**To do:** Copy each line of the records that holds the string "shield".

(Data Opens)

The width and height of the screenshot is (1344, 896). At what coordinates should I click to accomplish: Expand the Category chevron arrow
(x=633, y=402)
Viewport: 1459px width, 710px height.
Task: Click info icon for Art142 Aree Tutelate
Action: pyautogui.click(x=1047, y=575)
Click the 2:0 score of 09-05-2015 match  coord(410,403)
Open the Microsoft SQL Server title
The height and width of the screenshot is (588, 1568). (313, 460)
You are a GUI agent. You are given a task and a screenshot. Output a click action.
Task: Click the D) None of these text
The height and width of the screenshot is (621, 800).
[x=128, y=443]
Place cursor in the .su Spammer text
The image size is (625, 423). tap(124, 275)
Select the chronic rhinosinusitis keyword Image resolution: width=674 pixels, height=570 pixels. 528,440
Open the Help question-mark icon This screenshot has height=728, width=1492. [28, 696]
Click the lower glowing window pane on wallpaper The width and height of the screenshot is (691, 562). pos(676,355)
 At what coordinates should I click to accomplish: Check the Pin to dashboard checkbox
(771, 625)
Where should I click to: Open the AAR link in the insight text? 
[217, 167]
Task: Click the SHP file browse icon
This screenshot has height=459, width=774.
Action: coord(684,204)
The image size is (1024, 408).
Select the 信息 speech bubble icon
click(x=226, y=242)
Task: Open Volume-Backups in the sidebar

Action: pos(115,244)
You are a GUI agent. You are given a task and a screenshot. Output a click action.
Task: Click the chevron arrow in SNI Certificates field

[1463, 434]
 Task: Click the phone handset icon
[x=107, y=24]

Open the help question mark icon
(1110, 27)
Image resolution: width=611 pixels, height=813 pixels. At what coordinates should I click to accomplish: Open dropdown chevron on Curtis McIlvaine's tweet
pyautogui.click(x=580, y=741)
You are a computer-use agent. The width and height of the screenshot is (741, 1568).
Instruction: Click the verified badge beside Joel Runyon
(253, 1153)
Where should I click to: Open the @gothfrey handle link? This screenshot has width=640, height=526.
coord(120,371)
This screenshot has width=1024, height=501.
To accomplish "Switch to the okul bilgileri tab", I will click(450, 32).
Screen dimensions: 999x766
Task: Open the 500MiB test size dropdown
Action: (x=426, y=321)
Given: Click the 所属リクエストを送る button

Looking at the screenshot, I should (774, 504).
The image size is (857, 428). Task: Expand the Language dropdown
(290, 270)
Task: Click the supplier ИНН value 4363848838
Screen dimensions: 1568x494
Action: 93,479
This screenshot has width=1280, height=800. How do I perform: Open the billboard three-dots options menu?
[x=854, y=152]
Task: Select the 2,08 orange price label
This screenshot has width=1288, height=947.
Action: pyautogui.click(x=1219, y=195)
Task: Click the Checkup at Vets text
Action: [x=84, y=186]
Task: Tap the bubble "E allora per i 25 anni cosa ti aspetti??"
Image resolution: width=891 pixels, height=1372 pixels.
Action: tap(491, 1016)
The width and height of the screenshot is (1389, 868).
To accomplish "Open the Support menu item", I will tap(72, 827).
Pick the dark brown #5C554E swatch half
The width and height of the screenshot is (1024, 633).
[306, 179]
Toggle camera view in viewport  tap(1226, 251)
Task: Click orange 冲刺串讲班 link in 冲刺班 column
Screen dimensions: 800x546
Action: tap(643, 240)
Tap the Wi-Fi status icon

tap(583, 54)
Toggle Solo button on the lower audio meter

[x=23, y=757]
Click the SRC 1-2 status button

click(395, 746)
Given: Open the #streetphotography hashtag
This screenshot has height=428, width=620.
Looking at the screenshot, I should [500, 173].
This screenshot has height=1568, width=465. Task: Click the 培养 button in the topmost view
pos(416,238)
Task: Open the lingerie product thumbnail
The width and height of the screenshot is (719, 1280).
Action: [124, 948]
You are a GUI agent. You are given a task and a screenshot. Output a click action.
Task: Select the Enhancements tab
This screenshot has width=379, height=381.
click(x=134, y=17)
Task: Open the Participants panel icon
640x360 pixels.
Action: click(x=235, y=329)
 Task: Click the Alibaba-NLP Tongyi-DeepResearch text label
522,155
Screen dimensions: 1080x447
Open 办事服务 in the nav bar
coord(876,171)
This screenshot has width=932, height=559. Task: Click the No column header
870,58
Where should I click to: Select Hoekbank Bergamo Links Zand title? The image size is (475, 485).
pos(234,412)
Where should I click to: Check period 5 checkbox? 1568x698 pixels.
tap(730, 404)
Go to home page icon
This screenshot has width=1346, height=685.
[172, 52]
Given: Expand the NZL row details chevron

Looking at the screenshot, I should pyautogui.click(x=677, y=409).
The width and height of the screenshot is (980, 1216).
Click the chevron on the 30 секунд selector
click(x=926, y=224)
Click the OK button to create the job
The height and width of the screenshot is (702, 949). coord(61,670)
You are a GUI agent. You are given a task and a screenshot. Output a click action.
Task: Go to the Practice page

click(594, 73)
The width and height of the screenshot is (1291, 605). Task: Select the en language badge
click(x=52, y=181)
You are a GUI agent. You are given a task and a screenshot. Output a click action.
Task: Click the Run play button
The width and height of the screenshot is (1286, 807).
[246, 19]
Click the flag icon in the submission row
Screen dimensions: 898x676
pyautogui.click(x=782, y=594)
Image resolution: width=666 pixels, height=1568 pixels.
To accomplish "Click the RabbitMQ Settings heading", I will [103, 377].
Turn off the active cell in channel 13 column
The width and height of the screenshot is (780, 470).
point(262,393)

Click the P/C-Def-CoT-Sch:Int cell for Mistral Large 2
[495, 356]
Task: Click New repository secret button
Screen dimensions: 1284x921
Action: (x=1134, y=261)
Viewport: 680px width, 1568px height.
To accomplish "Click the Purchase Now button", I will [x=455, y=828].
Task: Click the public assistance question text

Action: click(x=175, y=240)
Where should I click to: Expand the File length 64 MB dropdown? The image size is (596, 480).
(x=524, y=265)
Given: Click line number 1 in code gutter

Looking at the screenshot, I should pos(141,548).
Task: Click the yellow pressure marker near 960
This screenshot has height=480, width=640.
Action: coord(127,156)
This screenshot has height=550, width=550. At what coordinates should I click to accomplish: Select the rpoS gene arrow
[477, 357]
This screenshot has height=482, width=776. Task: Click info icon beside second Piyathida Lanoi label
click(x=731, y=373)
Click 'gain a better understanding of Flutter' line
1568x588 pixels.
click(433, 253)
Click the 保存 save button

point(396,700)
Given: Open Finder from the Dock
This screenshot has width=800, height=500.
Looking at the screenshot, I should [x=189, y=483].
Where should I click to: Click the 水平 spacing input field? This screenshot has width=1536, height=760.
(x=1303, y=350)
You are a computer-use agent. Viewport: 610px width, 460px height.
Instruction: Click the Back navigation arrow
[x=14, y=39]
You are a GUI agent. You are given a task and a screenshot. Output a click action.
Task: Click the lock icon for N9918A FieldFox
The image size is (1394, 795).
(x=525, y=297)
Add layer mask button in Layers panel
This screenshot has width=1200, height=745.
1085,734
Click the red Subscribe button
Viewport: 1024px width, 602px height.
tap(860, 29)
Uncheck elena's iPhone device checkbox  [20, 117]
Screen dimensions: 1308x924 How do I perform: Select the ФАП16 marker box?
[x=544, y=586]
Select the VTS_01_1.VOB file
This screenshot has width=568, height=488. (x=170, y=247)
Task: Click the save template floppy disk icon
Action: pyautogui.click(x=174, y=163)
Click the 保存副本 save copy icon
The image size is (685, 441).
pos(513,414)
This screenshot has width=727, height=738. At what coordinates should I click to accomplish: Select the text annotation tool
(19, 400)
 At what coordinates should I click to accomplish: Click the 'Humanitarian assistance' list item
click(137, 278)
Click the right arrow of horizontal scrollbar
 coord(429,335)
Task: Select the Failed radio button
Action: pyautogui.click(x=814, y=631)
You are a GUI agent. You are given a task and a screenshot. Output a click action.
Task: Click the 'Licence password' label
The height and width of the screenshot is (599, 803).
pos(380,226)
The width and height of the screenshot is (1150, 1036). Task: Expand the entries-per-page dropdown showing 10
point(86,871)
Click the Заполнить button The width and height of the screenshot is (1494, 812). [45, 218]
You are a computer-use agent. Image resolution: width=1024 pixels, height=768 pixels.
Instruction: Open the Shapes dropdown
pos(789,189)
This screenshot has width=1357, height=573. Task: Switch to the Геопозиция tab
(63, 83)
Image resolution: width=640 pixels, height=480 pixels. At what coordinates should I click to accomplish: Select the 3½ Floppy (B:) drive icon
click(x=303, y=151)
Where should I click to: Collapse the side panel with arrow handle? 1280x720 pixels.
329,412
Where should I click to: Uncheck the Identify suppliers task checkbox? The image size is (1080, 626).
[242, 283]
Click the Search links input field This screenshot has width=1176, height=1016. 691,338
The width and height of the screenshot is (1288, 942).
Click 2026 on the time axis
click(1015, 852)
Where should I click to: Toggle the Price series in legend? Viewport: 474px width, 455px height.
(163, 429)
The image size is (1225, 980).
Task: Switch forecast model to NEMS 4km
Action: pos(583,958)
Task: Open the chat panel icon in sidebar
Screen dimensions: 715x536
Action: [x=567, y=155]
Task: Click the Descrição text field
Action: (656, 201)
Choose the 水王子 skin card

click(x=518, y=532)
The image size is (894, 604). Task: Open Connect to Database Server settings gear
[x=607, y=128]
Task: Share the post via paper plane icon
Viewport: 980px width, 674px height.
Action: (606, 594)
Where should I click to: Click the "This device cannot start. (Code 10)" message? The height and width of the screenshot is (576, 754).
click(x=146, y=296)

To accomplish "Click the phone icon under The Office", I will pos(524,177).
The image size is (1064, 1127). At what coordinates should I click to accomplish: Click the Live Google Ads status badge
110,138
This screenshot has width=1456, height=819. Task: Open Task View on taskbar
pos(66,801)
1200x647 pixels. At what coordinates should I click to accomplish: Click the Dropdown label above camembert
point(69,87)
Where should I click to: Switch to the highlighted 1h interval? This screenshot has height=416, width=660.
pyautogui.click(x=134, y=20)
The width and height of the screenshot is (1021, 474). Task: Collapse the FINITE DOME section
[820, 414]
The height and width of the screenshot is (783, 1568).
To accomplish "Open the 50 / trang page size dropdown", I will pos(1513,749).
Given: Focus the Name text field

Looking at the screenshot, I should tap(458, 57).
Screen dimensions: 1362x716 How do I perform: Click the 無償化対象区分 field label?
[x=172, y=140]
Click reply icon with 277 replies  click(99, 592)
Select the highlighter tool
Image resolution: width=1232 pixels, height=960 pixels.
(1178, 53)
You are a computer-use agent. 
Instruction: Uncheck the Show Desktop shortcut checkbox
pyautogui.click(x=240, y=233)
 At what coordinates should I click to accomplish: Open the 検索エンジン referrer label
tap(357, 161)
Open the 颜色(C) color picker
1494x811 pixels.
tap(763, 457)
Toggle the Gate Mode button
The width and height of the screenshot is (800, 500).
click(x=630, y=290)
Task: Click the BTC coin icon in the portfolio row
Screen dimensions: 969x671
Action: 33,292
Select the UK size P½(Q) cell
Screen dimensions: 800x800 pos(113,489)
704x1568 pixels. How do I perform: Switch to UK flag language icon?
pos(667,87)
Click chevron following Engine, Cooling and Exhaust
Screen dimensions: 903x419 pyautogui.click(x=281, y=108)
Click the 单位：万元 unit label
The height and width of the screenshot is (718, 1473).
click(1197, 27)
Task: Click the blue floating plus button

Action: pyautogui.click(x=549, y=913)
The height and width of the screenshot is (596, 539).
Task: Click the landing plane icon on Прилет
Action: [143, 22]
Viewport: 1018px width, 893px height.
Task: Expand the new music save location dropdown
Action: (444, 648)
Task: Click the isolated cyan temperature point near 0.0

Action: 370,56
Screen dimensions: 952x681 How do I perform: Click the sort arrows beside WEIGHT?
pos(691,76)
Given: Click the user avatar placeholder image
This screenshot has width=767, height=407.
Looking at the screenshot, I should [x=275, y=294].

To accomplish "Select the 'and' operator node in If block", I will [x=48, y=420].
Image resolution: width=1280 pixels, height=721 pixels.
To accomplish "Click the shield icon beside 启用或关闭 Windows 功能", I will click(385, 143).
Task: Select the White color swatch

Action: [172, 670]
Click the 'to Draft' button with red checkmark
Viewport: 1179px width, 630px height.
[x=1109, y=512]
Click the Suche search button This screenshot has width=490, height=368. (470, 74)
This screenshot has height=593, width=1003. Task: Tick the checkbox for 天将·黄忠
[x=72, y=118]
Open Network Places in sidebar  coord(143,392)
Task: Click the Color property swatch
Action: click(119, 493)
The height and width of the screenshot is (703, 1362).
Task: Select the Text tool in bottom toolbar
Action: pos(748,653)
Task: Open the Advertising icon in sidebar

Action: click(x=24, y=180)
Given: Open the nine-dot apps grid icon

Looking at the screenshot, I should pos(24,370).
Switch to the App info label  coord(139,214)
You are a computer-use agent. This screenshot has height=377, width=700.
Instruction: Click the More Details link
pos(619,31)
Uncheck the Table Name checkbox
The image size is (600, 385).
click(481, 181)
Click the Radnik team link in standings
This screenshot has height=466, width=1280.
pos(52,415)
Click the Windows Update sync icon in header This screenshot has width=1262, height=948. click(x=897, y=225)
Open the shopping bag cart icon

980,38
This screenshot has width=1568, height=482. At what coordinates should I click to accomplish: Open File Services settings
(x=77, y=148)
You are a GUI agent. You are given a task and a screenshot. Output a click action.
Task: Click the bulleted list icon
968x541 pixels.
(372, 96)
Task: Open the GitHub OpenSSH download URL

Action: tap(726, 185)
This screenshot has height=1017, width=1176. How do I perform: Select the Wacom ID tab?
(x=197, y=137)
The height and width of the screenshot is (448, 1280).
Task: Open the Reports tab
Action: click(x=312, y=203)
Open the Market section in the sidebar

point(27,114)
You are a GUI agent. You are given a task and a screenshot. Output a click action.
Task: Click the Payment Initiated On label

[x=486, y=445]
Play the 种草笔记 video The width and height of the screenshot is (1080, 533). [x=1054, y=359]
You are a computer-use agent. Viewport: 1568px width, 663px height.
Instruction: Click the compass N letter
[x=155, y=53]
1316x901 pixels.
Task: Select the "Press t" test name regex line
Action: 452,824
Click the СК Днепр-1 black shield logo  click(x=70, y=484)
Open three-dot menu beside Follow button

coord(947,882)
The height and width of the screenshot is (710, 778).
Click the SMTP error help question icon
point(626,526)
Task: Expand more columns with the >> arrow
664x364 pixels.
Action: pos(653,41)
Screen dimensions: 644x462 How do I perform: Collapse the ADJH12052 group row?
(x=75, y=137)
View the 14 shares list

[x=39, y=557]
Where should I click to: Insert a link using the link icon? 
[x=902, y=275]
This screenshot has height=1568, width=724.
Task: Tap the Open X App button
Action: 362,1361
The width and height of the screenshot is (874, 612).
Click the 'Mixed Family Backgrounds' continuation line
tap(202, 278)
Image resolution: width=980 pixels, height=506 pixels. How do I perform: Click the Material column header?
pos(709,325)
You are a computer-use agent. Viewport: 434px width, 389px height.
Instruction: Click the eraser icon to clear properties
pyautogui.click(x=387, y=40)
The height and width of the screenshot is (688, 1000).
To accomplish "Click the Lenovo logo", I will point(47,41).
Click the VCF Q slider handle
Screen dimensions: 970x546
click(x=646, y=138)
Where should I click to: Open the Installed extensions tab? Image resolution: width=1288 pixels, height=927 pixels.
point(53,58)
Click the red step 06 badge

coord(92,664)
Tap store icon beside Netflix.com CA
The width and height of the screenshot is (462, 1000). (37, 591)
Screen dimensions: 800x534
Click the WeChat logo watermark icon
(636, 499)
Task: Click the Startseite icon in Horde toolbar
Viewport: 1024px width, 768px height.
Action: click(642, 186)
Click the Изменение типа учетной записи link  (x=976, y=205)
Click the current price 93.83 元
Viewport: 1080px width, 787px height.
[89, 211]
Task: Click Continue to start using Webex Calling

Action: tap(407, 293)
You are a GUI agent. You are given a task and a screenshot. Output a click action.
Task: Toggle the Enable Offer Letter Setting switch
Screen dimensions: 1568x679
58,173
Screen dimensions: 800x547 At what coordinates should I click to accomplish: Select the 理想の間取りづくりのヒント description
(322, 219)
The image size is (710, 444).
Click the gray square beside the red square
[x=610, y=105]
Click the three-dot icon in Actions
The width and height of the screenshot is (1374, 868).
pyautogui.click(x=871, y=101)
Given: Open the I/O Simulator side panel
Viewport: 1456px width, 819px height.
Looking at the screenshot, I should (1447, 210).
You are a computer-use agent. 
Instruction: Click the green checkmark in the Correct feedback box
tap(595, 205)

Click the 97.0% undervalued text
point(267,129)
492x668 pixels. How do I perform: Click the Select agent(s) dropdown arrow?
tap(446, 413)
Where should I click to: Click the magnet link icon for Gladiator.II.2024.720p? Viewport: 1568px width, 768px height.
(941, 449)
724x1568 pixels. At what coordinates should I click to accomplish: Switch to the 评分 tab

(Data Closes)

**Answer space:**
To accomplish "Click the shield icon beside 启用或关闭 Windows 功能", I will click(385, 143).
Click the СК Днепр-1 black shield logo  click(x=70, y=484)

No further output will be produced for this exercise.